Triple‐function Hydrated Eutectic Electrolyte for Enhanced Aqueous Zinc Batteries

AbstractAqueous rechargeable zinc‐ion batteries (ARZBs) are impeded by the mutual problems of unstable cathode, electrolyte parasitic reactions, and dendritic growth of zinc (Zn) anode. Herein, a triple‐functional strategy by introducing the tetramethylene sulfone (TMS) to form a hydrated eutectic electrolyte is reported to ameliorate these issues. The activity of H2O is inhibited by reconstructing hydrogen bonds due to the strong interaction between TMS and H2O. Meanwhile, the preferentially adsorbed TMS on the Zn surface increases the thickness of double electric layer (EDL) structure, which provides a shielding buffer layer to suppress dendrite growth.
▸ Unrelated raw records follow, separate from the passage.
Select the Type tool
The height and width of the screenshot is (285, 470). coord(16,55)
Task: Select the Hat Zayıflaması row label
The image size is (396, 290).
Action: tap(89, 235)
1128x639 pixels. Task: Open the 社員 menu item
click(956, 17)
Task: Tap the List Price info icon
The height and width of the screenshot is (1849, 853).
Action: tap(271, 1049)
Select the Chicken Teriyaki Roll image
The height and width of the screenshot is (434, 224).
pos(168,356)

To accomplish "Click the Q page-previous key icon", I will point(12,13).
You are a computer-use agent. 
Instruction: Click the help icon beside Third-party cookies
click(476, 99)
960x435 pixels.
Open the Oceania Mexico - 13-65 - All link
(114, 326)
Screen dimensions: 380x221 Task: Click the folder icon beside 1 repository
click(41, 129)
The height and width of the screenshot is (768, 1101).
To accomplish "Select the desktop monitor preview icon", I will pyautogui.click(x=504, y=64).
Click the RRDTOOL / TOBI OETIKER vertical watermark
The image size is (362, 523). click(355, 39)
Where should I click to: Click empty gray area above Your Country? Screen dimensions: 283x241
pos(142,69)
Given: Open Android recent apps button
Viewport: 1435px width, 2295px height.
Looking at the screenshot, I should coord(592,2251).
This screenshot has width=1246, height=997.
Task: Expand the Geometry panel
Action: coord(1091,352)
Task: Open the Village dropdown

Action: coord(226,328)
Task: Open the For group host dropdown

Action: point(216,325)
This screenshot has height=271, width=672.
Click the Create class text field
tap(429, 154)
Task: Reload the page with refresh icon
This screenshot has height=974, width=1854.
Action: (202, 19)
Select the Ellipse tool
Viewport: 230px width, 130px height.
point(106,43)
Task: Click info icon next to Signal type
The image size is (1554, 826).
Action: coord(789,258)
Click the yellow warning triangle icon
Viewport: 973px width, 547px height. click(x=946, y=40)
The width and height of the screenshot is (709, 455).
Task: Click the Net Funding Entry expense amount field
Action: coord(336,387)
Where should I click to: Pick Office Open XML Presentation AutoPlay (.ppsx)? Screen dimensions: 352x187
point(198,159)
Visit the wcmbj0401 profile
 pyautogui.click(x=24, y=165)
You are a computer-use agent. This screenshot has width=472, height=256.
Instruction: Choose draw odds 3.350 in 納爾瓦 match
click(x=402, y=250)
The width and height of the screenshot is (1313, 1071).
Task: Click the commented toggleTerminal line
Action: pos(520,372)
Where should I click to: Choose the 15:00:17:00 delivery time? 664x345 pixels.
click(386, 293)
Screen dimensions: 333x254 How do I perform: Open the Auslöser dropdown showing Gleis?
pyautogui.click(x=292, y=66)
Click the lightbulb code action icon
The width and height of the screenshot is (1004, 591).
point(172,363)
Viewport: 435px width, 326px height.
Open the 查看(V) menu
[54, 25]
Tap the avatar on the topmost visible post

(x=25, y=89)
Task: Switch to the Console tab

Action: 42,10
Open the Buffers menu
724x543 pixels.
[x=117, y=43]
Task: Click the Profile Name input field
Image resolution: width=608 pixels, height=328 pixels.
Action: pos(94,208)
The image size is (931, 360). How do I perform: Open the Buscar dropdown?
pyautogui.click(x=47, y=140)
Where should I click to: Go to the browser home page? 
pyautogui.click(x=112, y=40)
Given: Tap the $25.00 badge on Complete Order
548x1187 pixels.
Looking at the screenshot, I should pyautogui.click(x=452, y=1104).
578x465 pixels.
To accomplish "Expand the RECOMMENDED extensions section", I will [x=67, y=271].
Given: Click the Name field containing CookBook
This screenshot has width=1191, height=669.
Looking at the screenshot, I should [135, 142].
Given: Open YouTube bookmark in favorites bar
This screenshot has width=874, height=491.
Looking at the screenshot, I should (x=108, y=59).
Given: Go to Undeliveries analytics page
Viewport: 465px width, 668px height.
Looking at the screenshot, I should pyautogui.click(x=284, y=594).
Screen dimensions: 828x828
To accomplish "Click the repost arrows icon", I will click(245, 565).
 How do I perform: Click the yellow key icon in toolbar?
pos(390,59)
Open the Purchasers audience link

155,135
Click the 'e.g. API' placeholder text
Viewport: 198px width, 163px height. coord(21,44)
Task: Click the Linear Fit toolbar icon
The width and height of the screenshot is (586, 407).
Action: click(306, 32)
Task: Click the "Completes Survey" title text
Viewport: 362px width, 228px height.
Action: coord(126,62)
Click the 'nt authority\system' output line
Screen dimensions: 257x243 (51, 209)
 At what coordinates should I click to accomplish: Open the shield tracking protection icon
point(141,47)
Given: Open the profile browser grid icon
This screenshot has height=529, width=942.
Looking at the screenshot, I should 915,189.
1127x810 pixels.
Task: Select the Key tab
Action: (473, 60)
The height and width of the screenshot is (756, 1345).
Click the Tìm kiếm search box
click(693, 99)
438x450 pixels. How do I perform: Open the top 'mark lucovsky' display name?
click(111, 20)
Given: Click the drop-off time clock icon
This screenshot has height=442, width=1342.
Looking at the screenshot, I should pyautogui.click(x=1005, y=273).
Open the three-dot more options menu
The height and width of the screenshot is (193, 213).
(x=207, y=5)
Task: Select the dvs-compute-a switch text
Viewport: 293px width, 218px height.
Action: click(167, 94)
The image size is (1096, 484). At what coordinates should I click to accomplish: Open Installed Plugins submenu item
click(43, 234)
Interestingly, TMS modulates the primary solvation shell of Zn2+ ultimately to achieve a novel solvent co‐intercalation ((Zn‐TMS)2+) mechanism, and the intercalated TMS works as a “pillar” that provides more zincophilic sites and stabilizes the structure of cathode (NH4V4O10, (NVO)). Consequently, the Zn||NVO battery exhibits a remarkably high specific capacity of 515.6 mAh g−1 at a low current density of 0.2 A g−1 for over 40 days. This multi‐functional electrolytes and solvent co‐intercalation mechanism will significantly propel the practical development of aqueous batteries.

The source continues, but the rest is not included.